READING PASSAGE:
──────

Mamutjan Abdurehim   

My wife was detained, released, and disappeared again in China. Here's my message on behalf of my people, the Uighurs.
LifeInternational6 min read
  • Mamutjan Abdurehim is from Kashgar, Xinjiang — the Chinese region known now for its severe surveillance, arbitrary detentions, and forced labor.
  • Abdurehim was separated from his wife and two young children in 2015, when they were forced to return to Xinjiang under the guise of a goverment request for a passport renewal. He stayed in Malaysia, where he was studying.
  • His wife was taken from their Kashgar home in April 2017 and sent to one of China's detention camps for Uighur Muslims.
  • Two years later, Abdurehim found out through a WeChat video that she was released from the prisons and back living in Kashgar.
  • He has now discovered, through via coded messages from sources back home, that she has since disappeared again and likely is jailed for five years.
  • In a personal essay for Insider, Abdurehim tells his story and explains why he is speaking out.

No words can properly describe how agonizing the past three years have been for me. I never imagined what it would be like to lose my family to a black hole where nobody knows what happens.

I am from Kashgar, a city in Xinjiang, western China. The region has in recent years become synonymous with severe surveillance, arbitrary detentions, and forced labor.

My wife, Muherrem Ablet, was taken away from our home in Kashgar and sent to a government detention camp on April 15, 2017. Our two young children were left behind with our parents.

Muherrem couldn't have known it was coming. The day before she was taken, we were speaking on WeChat, and nothing seemed amiss.

All I know is what my parents told me the following day: That she was called in for a "study program" for a short period of time.

That is, I now know, a common euphemism for China's detention camps, which are reported to be in dire condition, and where people endure psychological and physical torture so they would become loyal to the Communist Party.

On the day Muherrem was taken away, party agents said she was being detained, but was allowed family visits at her camp once a week.

Those promised visitations ended after the first one.

I did not know then that it would mark the beginning of the mass internment of Uighurs (activists estimate that between 1 and 2 million have been detained). My wife would have been one of the first to be taken away.

──────

Listing for locating words and elements:
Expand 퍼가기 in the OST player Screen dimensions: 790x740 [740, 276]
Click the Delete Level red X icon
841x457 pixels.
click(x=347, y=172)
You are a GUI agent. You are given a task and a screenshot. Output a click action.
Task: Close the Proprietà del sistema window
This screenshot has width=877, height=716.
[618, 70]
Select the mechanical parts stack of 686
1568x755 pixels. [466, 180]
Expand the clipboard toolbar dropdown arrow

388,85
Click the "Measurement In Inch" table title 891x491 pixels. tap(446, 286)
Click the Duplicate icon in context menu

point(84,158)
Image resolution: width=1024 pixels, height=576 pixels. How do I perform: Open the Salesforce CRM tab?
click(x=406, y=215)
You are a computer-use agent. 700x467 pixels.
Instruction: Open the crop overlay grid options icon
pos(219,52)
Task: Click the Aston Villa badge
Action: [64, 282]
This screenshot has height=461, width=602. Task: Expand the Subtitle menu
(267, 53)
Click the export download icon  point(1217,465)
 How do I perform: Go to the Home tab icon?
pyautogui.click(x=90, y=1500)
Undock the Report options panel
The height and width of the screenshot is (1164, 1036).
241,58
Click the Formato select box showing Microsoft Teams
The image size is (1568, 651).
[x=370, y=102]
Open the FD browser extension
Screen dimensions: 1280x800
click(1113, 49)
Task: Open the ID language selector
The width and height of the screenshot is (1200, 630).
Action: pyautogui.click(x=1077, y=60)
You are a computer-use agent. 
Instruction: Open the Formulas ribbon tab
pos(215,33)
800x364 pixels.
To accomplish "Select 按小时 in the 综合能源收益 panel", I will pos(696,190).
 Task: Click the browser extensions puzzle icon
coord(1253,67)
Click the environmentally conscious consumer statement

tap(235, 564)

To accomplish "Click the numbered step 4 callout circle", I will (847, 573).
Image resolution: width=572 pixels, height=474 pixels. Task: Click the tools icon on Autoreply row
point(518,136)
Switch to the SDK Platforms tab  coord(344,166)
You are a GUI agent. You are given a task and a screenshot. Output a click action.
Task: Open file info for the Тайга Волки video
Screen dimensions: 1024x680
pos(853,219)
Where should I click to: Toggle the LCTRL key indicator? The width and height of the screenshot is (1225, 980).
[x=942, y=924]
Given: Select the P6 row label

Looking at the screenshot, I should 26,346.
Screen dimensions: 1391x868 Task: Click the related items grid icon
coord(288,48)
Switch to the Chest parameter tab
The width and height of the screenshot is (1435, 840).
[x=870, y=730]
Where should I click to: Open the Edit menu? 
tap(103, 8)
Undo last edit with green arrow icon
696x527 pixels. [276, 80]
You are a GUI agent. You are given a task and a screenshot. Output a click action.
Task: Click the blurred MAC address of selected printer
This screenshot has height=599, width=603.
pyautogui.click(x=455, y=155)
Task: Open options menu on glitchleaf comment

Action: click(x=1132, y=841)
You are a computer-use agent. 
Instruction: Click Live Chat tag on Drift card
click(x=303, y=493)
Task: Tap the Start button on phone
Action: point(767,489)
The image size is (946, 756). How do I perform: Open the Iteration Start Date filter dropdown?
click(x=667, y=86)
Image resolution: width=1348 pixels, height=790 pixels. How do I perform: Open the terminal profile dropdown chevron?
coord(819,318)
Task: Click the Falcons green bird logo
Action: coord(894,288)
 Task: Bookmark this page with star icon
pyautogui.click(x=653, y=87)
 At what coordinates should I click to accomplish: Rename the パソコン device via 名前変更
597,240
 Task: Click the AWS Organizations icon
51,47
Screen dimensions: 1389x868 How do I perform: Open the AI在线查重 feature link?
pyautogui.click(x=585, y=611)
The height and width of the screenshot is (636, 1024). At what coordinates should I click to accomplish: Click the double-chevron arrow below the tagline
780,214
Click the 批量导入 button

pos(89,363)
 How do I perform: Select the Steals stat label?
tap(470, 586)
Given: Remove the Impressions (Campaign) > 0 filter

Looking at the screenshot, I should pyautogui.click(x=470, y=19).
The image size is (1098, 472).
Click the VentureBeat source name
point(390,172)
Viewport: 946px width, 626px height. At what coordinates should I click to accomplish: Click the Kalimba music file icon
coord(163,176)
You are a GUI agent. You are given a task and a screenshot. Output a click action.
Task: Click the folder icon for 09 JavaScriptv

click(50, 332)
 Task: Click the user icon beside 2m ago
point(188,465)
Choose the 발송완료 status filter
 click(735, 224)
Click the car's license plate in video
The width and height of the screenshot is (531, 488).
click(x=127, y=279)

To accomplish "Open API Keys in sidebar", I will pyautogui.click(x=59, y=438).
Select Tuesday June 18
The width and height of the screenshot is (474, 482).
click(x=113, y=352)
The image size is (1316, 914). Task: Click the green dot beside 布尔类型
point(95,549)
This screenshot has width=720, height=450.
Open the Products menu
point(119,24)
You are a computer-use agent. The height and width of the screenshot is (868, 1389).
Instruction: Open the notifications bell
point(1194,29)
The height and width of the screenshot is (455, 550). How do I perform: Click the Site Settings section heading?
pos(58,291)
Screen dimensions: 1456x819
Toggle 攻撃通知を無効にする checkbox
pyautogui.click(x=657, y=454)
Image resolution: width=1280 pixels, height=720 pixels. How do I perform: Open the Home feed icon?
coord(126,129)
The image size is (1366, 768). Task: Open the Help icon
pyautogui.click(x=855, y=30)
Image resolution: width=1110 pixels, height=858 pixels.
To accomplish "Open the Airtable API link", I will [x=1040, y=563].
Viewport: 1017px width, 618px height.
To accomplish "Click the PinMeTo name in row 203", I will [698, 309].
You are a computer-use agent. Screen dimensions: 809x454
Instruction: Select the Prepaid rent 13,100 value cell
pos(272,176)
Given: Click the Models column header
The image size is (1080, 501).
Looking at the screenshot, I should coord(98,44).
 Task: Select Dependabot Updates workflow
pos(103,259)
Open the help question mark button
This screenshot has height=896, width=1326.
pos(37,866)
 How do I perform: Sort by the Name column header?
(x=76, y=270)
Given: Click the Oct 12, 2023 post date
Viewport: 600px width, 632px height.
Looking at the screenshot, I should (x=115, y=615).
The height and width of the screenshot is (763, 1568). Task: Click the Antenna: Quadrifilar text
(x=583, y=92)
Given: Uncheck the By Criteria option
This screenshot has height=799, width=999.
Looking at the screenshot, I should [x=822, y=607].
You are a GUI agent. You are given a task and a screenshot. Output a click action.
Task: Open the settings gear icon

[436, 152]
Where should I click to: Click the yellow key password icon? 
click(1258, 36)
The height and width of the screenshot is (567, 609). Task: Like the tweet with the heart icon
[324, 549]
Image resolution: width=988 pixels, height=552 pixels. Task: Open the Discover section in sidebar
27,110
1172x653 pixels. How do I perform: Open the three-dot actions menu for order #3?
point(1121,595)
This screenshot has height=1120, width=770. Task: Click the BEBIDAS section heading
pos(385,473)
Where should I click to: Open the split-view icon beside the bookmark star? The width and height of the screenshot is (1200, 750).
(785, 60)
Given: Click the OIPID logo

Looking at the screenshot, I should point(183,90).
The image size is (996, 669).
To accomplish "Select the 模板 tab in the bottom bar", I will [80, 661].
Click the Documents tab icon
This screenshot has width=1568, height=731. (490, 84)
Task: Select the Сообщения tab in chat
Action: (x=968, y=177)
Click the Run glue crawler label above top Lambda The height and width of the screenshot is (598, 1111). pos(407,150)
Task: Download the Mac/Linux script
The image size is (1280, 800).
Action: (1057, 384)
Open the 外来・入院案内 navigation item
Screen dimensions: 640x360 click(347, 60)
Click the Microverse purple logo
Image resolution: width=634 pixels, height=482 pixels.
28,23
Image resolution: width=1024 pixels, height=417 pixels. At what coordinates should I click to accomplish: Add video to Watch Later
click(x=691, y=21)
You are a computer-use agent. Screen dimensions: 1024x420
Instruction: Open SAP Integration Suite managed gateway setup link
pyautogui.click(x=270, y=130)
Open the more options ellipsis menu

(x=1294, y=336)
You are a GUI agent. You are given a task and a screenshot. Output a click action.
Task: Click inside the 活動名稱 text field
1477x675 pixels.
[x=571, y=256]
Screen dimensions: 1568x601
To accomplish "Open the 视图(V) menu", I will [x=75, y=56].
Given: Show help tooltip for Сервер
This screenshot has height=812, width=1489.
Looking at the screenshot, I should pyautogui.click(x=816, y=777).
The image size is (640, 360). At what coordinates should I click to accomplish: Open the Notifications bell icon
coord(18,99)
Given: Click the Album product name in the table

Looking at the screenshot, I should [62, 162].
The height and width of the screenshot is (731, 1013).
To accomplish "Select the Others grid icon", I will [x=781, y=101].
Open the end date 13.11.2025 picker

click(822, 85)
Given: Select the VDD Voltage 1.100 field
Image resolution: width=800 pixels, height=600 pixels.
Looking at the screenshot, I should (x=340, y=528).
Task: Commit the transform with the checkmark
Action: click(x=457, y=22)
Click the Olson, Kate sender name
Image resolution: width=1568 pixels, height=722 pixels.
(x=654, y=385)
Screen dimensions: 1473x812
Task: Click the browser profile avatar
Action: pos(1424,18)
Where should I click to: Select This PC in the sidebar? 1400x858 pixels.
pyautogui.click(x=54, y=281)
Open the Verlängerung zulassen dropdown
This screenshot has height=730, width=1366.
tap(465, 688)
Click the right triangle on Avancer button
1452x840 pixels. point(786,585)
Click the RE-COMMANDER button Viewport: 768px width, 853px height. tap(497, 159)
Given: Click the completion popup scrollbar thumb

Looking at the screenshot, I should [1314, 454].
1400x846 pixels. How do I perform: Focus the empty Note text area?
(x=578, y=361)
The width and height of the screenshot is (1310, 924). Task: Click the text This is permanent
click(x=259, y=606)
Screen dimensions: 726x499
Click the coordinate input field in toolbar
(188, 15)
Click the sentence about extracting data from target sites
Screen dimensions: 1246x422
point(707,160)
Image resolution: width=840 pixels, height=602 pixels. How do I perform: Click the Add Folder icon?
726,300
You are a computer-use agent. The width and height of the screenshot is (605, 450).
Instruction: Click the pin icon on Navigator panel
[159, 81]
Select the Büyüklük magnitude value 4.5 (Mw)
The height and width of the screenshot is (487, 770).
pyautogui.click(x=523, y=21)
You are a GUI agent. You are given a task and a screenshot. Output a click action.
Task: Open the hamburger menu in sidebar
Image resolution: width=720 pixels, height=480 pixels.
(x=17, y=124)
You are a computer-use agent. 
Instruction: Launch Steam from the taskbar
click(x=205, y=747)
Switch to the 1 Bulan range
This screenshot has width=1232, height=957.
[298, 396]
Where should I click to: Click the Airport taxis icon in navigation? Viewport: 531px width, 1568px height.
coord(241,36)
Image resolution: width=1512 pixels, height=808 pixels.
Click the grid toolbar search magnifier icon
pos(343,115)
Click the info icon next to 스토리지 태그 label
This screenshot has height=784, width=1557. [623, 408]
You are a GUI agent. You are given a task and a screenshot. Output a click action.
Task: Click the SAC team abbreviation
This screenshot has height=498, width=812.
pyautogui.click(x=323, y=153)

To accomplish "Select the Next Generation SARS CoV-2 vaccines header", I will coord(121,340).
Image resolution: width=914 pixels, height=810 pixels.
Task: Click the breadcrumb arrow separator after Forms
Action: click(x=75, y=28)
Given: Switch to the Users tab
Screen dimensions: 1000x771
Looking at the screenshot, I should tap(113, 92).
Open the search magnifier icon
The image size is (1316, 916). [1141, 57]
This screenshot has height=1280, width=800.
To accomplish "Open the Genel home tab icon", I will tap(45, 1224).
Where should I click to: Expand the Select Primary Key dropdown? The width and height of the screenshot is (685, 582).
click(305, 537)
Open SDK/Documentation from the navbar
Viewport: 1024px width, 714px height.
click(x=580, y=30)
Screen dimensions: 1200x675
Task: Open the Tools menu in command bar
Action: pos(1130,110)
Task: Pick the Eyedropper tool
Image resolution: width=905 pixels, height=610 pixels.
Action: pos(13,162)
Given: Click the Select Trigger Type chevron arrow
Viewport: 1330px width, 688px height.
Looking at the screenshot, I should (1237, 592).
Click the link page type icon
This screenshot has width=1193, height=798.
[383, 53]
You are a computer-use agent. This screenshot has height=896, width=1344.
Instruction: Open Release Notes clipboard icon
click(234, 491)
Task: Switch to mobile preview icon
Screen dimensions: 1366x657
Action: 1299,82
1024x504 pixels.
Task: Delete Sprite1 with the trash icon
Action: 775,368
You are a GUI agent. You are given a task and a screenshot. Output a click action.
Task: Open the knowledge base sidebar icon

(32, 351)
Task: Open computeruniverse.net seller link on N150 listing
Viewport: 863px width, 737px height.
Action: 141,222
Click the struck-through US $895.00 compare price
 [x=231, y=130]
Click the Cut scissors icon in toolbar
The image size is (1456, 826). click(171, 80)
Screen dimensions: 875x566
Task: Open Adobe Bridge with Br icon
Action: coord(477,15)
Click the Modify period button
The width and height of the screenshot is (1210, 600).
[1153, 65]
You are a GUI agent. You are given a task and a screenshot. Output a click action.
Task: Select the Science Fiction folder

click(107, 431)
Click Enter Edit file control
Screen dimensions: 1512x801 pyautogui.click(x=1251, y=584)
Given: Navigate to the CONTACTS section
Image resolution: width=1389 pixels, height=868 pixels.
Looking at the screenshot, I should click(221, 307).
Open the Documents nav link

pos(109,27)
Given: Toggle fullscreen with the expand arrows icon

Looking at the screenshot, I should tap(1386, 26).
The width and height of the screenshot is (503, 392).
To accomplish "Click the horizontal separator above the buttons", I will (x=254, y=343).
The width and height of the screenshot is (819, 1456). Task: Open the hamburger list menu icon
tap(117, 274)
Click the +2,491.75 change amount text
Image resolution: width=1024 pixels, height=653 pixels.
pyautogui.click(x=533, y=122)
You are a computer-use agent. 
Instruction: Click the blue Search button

──────

WHAT TO DO: According to the essay, on what date was Muherrem Ablet taken from the Kashgar home and sent to a detention camp? Please work only from the essay.

EXERCISE SOLUTION: April 15, 2017.